When it comes to books on what it means to believe in Christianity, you can’t do much better than Garry Wills’ What Jesus Meant. And when it comes to that book’s take on the Incarnation — and the arrival of Jesus as the incarnation of God is what we’re celebrating at Christmas — you can’t do much better than this passage:
Dark and mysterious as is the whole matter of the Incarnation and the Passion, perhaps a simple thing can help us think of them. I turn to my own experience. My young son woke up from a violent nightmare one night. When I asked what was troubling him, he said that the nun in his school had told the children that they would end up in Hell if they sinned. He asked me, “Am I going to Hell?” There is not an ounce of heroism in my nature, but I instantly answered what any father would: “All I can say is that if you’re going there, I’m going with you.”
If I felt that way about my son, God obviously loves him even more than I do. Perhaps the Incarnation is just God’s way of saying that no matter what horrors we face or hells we descend to, He is coming with us. I did not realize at the moment that I was just following a way we should think of God according to Jesus himself, who said, “Would any of you give your son a stone when he asked for bread? Or a snake when he asked for fish? Well, if you, flawed as you are, know how to provide good things for your children, how much more will your Father in the heavens provide for those who ask it of him?”
Chesterton offers another way into the mystery, in a little two act play of his called “The Surprise.” The play opens in the Middle Ages, with a friar wandering through a woods.
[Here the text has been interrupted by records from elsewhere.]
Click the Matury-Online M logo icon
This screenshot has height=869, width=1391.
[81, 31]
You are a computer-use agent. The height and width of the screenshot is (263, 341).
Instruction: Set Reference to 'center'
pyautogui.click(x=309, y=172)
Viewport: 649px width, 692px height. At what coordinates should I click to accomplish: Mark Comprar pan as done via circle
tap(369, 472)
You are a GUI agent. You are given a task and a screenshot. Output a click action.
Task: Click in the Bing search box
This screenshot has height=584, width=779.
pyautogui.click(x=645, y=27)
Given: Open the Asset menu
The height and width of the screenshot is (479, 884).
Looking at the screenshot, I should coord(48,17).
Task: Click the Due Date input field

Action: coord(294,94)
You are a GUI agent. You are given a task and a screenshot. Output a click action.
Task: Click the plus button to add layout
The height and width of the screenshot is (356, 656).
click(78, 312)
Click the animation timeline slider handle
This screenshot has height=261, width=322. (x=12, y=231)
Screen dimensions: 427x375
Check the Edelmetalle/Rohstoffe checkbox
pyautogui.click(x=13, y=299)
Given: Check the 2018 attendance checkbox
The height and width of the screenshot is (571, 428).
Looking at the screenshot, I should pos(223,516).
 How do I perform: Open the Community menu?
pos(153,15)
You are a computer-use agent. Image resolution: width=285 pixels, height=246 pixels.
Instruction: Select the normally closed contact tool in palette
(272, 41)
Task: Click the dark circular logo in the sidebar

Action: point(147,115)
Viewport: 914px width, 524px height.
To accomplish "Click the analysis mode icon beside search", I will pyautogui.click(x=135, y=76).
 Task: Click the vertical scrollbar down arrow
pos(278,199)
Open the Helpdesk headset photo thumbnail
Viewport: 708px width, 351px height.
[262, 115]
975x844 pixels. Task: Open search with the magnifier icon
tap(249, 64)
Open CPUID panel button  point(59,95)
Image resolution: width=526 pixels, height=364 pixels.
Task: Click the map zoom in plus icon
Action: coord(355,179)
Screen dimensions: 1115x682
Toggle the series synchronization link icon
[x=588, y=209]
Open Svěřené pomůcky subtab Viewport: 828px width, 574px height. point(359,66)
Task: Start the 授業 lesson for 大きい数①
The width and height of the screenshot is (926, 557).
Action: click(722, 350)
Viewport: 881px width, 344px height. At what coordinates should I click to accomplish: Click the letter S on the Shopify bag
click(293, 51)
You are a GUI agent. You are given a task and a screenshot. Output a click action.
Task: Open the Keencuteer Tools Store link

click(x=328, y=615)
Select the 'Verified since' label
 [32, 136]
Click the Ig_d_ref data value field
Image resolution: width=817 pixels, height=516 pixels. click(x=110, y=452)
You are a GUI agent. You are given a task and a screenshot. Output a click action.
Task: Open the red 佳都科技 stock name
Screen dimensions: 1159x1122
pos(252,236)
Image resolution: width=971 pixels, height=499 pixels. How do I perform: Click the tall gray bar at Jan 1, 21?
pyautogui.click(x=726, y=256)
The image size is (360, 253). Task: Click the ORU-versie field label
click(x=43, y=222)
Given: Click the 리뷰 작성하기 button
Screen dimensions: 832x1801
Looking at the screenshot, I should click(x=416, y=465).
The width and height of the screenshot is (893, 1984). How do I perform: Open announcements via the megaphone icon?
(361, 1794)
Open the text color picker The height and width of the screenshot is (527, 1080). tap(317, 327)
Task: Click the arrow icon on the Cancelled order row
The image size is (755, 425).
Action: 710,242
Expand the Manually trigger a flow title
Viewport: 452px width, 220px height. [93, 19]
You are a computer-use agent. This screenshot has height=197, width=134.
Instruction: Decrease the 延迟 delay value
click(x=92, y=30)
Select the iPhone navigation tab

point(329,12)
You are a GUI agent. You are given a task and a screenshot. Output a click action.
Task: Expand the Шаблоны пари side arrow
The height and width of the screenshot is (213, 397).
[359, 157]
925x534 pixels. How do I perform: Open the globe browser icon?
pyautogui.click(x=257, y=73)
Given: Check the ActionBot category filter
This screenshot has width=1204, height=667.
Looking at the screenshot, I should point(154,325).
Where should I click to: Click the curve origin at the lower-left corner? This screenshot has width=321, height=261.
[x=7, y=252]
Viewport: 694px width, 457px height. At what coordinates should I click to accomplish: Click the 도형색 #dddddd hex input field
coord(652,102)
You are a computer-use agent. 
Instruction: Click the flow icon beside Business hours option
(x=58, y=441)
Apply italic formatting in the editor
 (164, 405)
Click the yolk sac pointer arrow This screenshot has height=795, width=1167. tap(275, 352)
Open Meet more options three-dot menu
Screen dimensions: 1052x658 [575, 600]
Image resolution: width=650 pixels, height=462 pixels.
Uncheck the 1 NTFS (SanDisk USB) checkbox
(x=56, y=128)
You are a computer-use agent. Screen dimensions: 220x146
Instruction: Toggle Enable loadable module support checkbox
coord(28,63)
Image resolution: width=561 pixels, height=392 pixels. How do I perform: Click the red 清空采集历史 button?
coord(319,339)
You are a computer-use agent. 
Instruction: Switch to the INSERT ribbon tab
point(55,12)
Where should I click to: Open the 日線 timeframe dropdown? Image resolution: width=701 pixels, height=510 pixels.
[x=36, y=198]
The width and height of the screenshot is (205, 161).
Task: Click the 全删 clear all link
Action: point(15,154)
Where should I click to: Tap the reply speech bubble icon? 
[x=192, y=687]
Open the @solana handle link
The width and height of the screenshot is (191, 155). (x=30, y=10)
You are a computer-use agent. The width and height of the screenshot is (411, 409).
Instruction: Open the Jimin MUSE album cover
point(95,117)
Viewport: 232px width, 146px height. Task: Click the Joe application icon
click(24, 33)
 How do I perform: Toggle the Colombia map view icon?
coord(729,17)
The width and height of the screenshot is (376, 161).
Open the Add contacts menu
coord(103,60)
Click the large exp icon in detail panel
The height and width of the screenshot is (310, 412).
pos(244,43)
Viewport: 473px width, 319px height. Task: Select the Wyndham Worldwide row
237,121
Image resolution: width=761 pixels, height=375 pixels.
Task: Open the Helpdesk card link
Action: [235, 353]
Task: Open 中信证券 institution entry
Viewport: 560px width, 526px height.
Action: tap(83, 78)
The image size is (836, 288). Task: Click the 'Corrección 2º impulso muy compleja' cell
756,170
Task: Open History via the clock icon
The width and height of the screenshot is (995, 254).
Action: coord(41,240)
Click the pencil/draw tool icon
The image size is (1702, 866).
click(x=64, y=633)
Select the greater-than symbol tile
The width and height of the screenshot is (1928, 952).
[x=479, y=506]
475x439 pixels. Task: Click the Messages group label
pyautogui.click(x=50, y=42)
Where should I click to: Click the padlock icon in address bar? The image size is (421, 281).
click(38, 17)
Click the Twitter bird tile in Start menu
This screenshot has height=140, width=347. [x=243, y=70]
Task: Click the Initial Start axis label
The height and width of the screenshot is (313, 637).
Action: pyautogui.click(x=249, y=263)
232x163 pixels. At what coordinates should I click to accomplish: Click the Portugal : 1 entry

He sees a large rolling caravan, a platform stage with its curtain open, and handsome life-sized puppets lying there with their strings loose. The puppet master is up above the stage. The friar asks what town he will be giving his show in — he would like to see it. The man tells him to sit down and he will give him a free performance.
A romantic tale is then spun out in which a swashbuckling hero and his friend, drinking to each others’ health, swear to rescue a damsel in captivity. They carry it off with great panache, and the play ends. The friar applauds, but the man asks to go to confession. He confesses that he is unhappy because he loves his characters, yet they do not breath and reciprocate his love. As he turns away, the friar falls to his knees and prays that his wishes might come true. The curtain then falls on the first act.
The second act begins with the puppets again lying down amid their loose strings. But then the characters begin to stir on their own. They rise and start reenacting the play. But this time little things begin to go wrong, each aggravating the next, and the pace of mishaps quickens. The friends drink too much and quarrel, they show jealousy over the heroine, they arrive to late to rescue her, so her captor is about to rape her. At this point, the puppet master stands up on the roof of the caravan and shouts, “Stop! I’m coming down.” God is going with us. Now that His creatures have free will, the puppet master can no longer manipulate them from above. He must come down to be with them, to fight for them.
Today we celebrate the arrival of our champion. Merry Christmas everyone.